Developers could sneak annoying pop-up ads or phishing attacks into mobile apps via design flaw in Android, according to researchers.
LAS VEGAS–Researchers have discovered what they say is a design flaw in Android that could be used by criminals to steal data via phishing or by advertisers to bring annoying pop-up ads to phones.
Developers can create apps that appear to be innocuous but which can display a fake bank app log-in page, for instance, when the user is using the legitimate bank app, Nicholas Percoco, senior vice president and head of SpiderLabs at Trustwave, said ahead of his presentation on the research at the DefCon hacker conference today.
Currently, apps that want to communicate with the user while a different app is being viewed just push an alert to the notification bar on the top of the screen. But there is an application programming interface in Android´s Software Development Kit that can be used to push a particular app to the foreground, he said.
“Android allows you to override the standard for (hitting) the back buttons,” said Sean Schulte, SSL (Secure Sockets Layer) developer at Trustwave.
“Because of that, the app is able to steal the focus and you´re not able to hit the back button to exit out,” Percoco said, adding that they´ve named the issue the Focus Stealing Vulnerability.
The researchers have created a proof-of-concept tool that is a game but also triggers fake displays for Facebook, Amazon, Google Voice, and the Google e-mail client. The tool installs itself as part of a payload inside a legitimate app and registers as a service so it comes back up after the phone reboots, Percoco said.
In a demo showing a user opening up the app and seeing the log-in screen for Facebook, the only indication that something odd has happened is a screen blip so quick many users wouldn´t notice. The fake screen completely replaces the legitimate one, so a user wouldn´t be able to tell that anything is out of place.
With this design flaw, game or app developers can create targeted pop-up ads, Percoco said. The ads could be merely annoying, like most pop-ups are, but they could also be targeted to pop up an ad when a competitor´s app is being used, he added.
“So the whole world of ads fighting with each other on the screen is possible now,” said Percoco, who along with Christian Papathanasiou, demonstrated an Android rootkit at DefCon last year.
The functionality would not raise any red flags in the permissions displayed when the user downloads the app because it is a legitimate function for apps to check the phone state in what is called the Activity Service, according to Schulte.

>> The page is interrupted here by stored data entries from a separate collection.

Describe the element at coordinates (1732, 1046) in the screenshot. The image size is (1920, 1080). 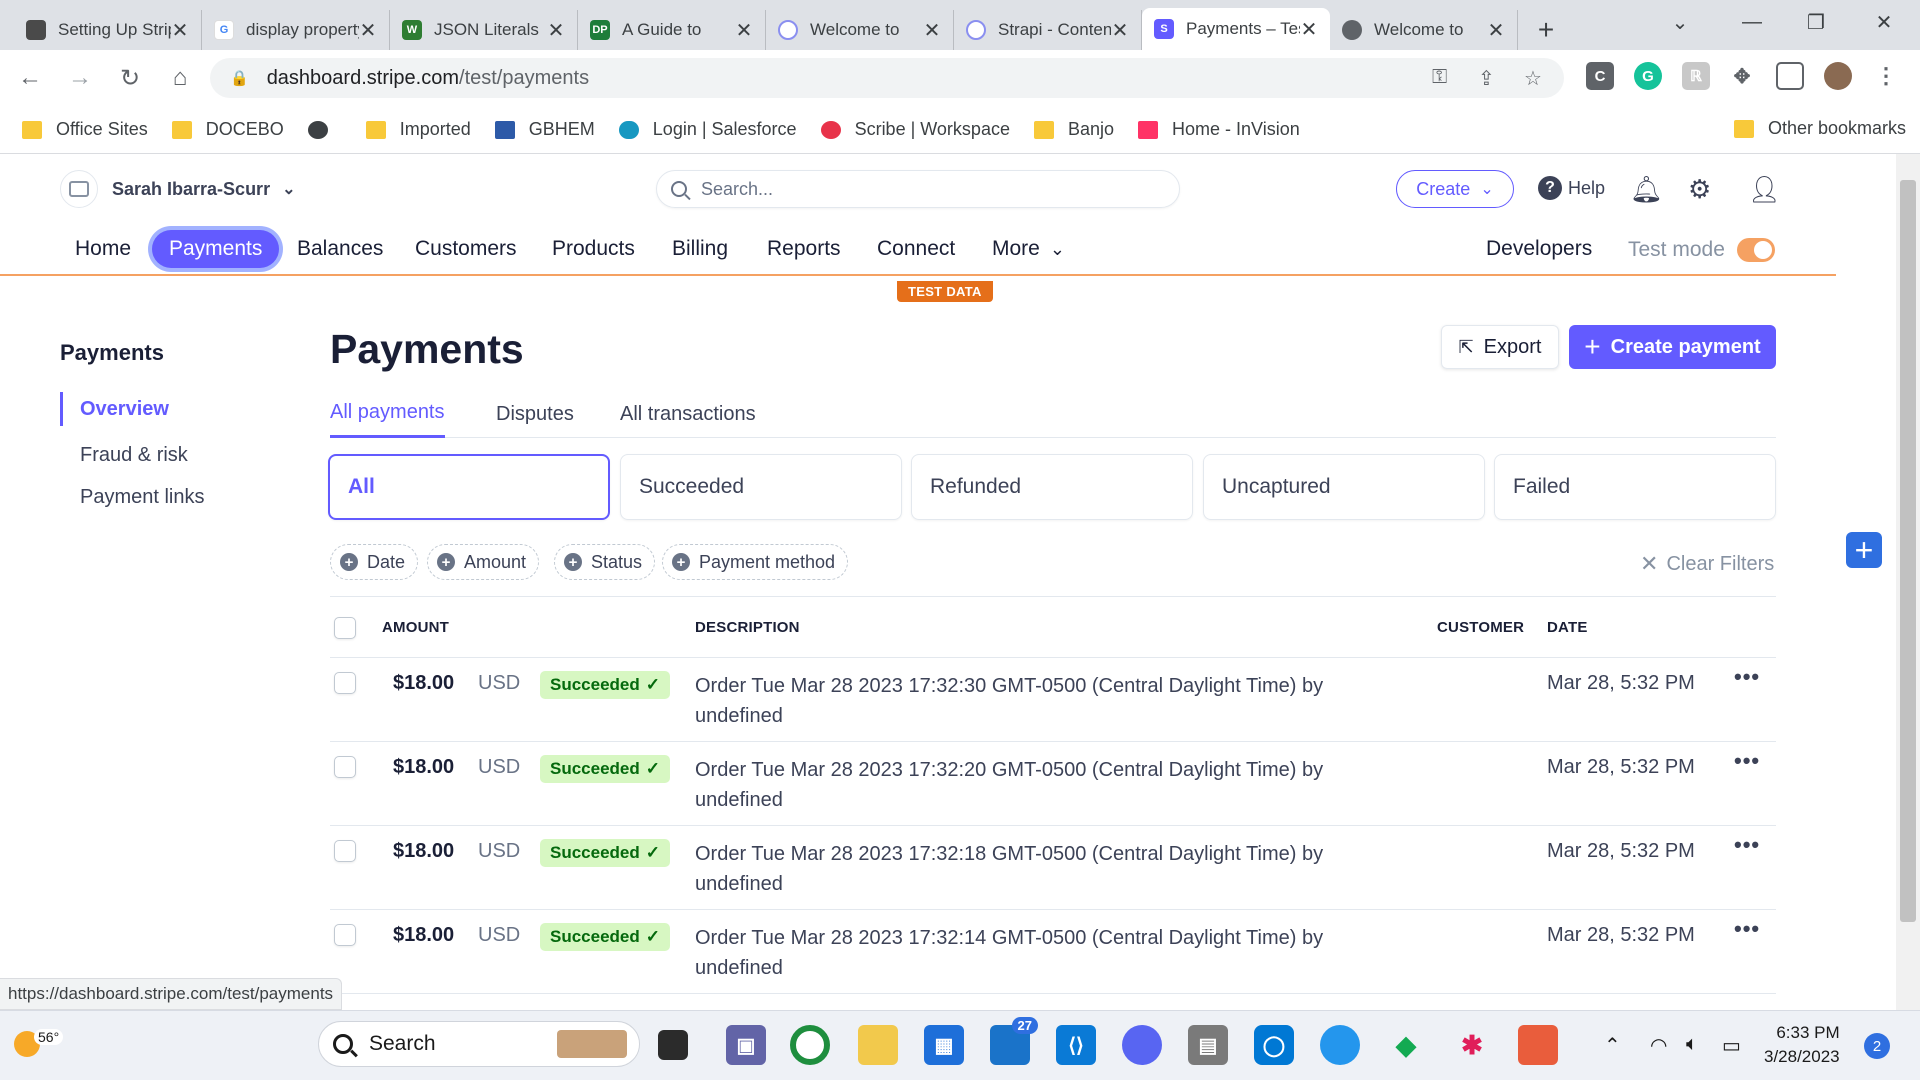
I see `battery-icon: ▭` at that location.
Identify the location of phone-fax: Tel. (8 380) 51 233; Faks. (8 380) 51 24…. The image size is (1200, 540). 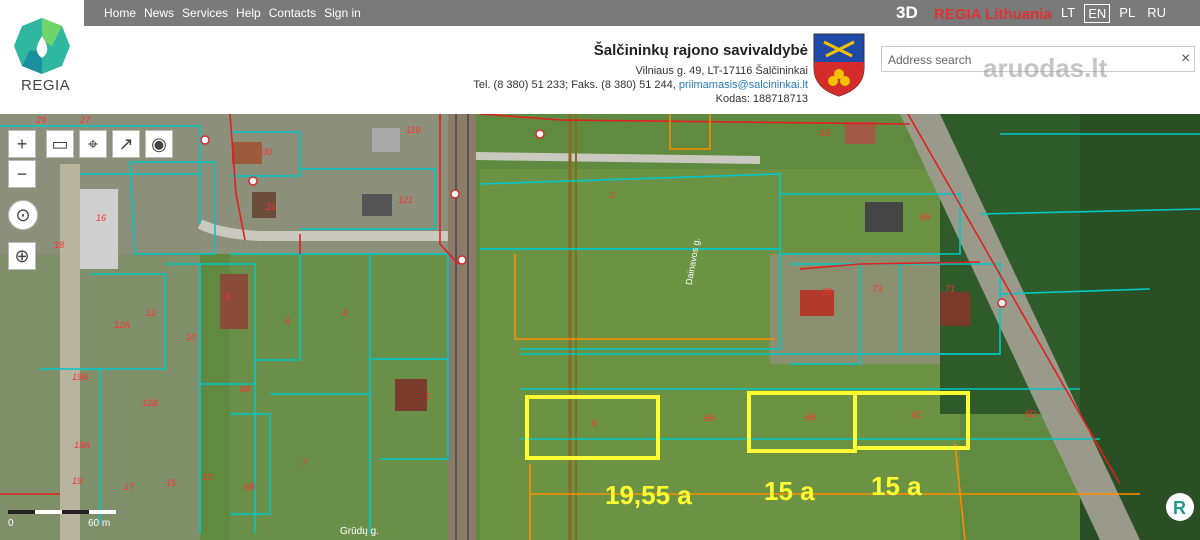
(574, 85).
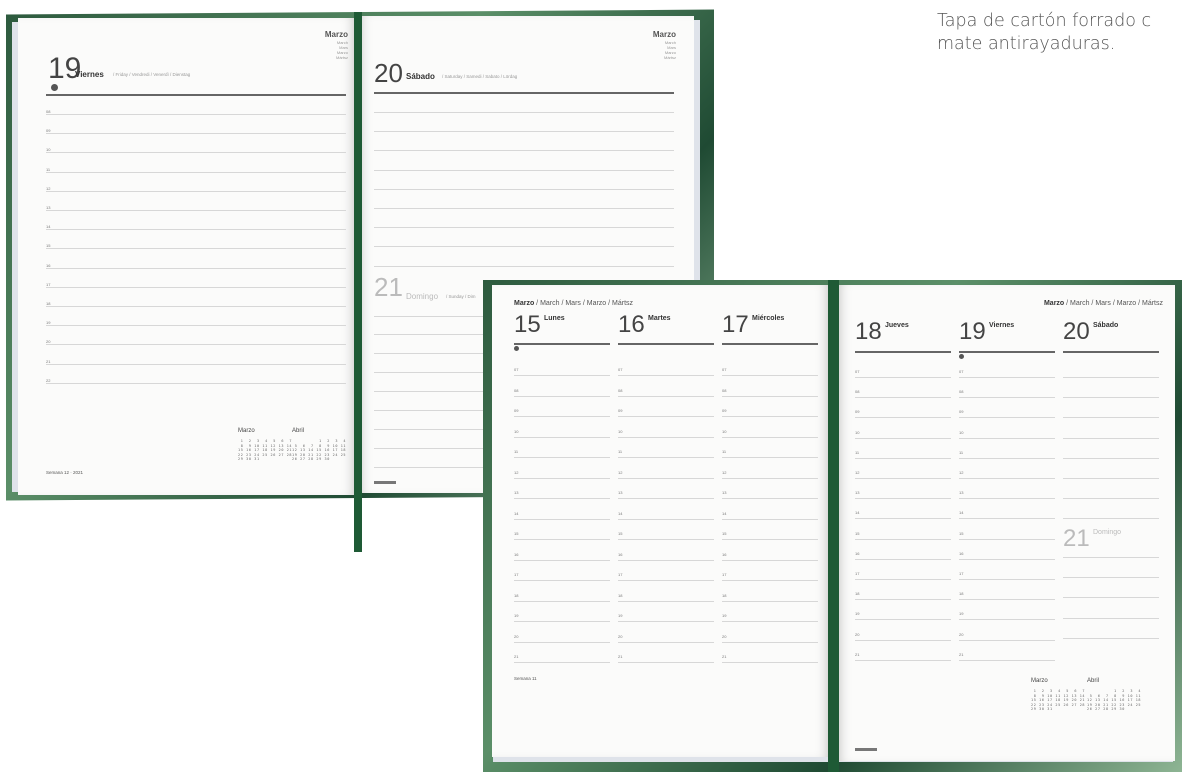  I want to click on caption-line-2: mate antirayaduras., so click(1026, 44).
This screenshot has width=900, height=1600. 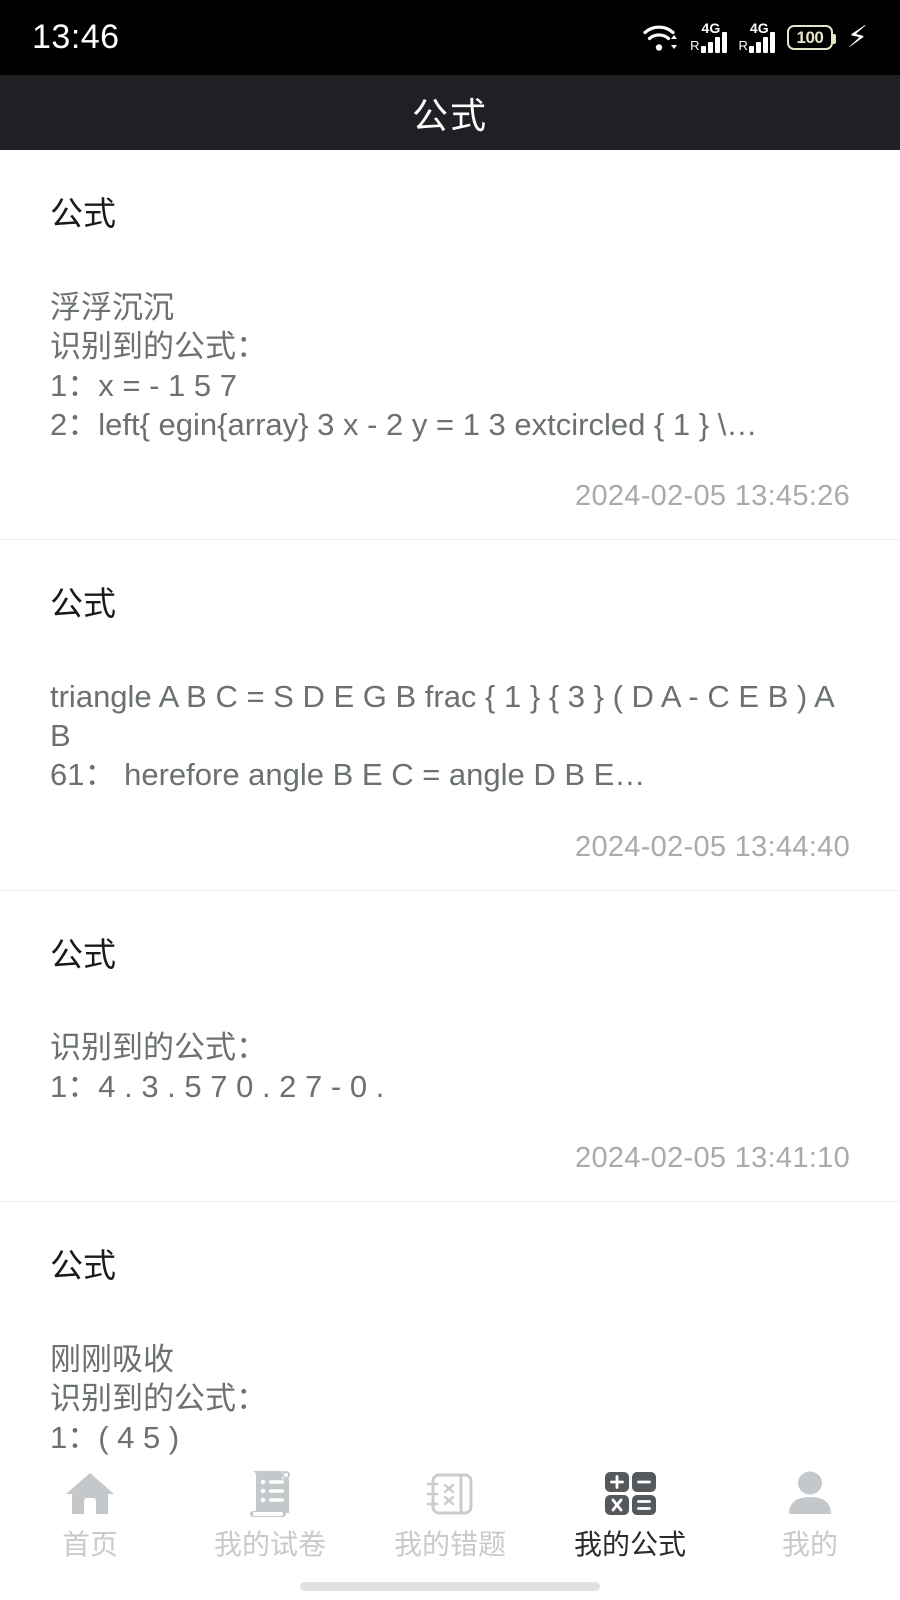 I want to click on tab-label-wrong-questions: 我的错题, so click(x=450, y=1544).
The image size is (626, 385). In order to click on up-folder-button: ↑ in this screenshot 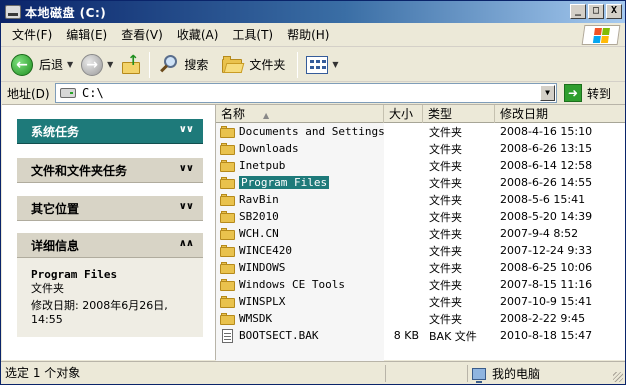, I will do `click(131, 65)`.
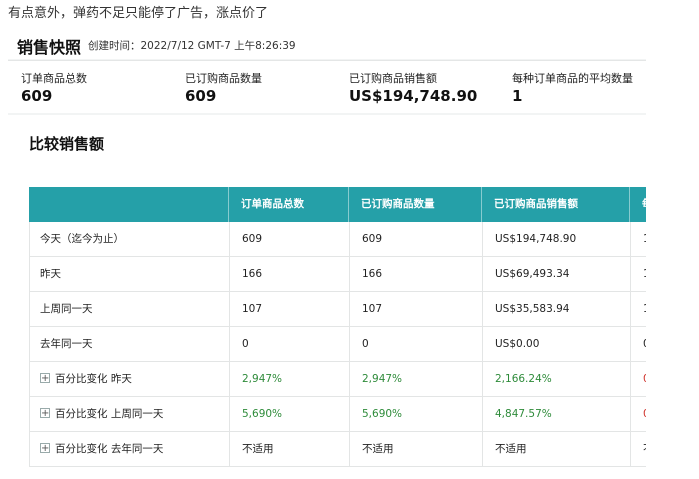  I want to click on row-label-text: 今天（迄今为止）, so click(82, 239).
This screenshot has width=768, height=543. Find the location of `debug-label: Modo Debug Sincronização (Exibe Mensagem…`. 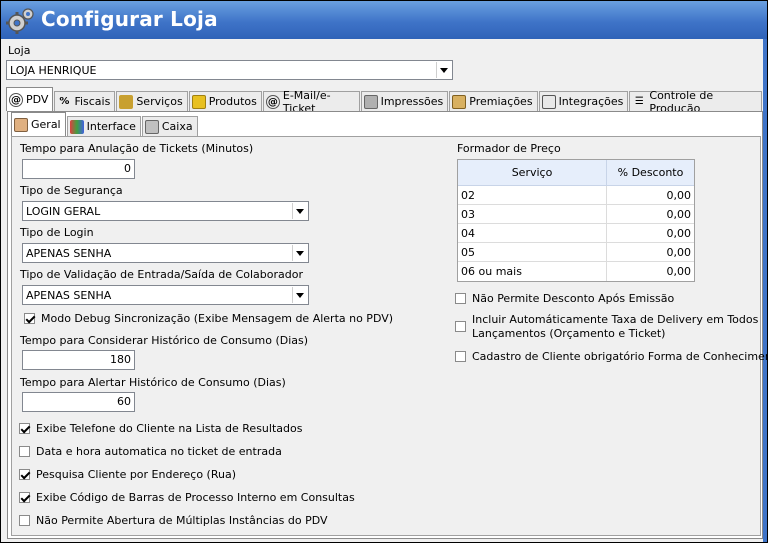

debug-label: Modo Debug Sincronização (Exibe Mensagem… is located at coordinates (218, 318).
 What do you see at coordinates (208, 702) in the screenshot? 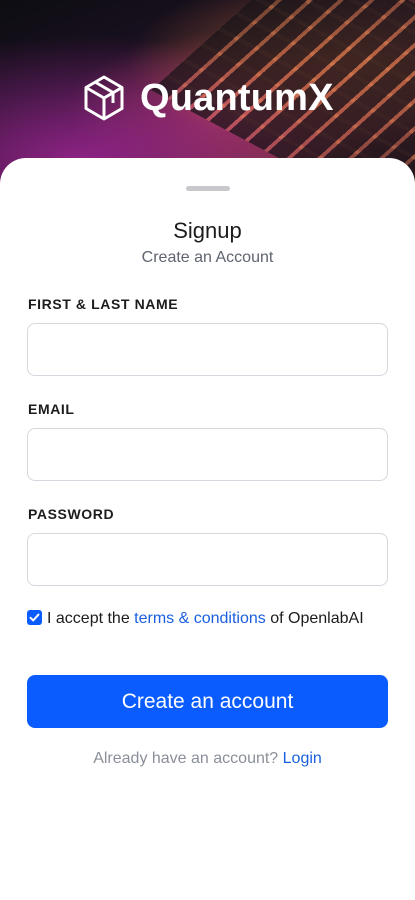
I see `create-account-button: Create an account` at bounding box center [208, 702].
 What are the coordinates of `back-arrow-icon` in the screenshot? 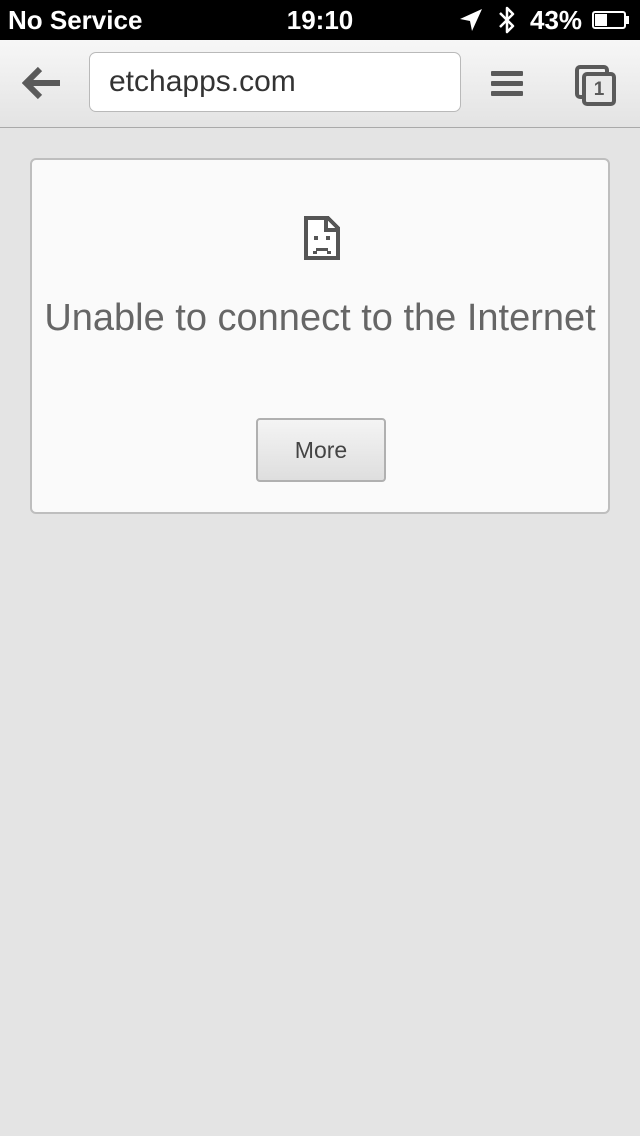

Percoco said the researchers spoke to someone at Google about their findings a few weeks ago and that the individual acknowledged that there was an issue and said the company was trying to figure out how to address it without breaking any functionality of legitimate apps that may be using it.
When contacted for comment, a Google representative said he would look into the matter.
Update August 8, 2011 at 3:50 p.m. PT A Google spokesman provided this statement: “Switching between applications is a desired capability used by many applications to encourage rich interaction between applications. We haven´t seen any apps maliciously using this technique on Android Market and we will remove any apps that do.”
The Google spokesman also directed CNET to Visidon´s AppLock as an example of how that functionality is used. The app uses facial recognition technology to prevent unauthorized access to parts of your phone, such as your Gmail app. The legitimate use of the functionality described in the vulnerability in this example would slide AppLock´s password-requesting interface over Gmail´s when you tap it. Since AppLock uses your face as its password, it would slide on, allow your face to be recognized as the approved password, and then slide away.
Update August 8, 2011 at 7:40 p.m. PT Percoco´s response to the Google statement: “Application switching is not the issue. The real issue is ability for other apps to identify which app is in the foreground and then decide to jump in front of that running app without the user giving it permission to do so. We also don´t see how they could determine the difference between a malicious app or a legitimate one since they would both look almost identical until a user reports it to them as malicious. The ´wait until an app is reported bad before removing´ stance is dangerous and will likely prove out to be a fruitless effort as attackers could post apps much faster than Google could identify and remove them from the Market.”
CNET´s Seth Rosenblatt contributed to this report.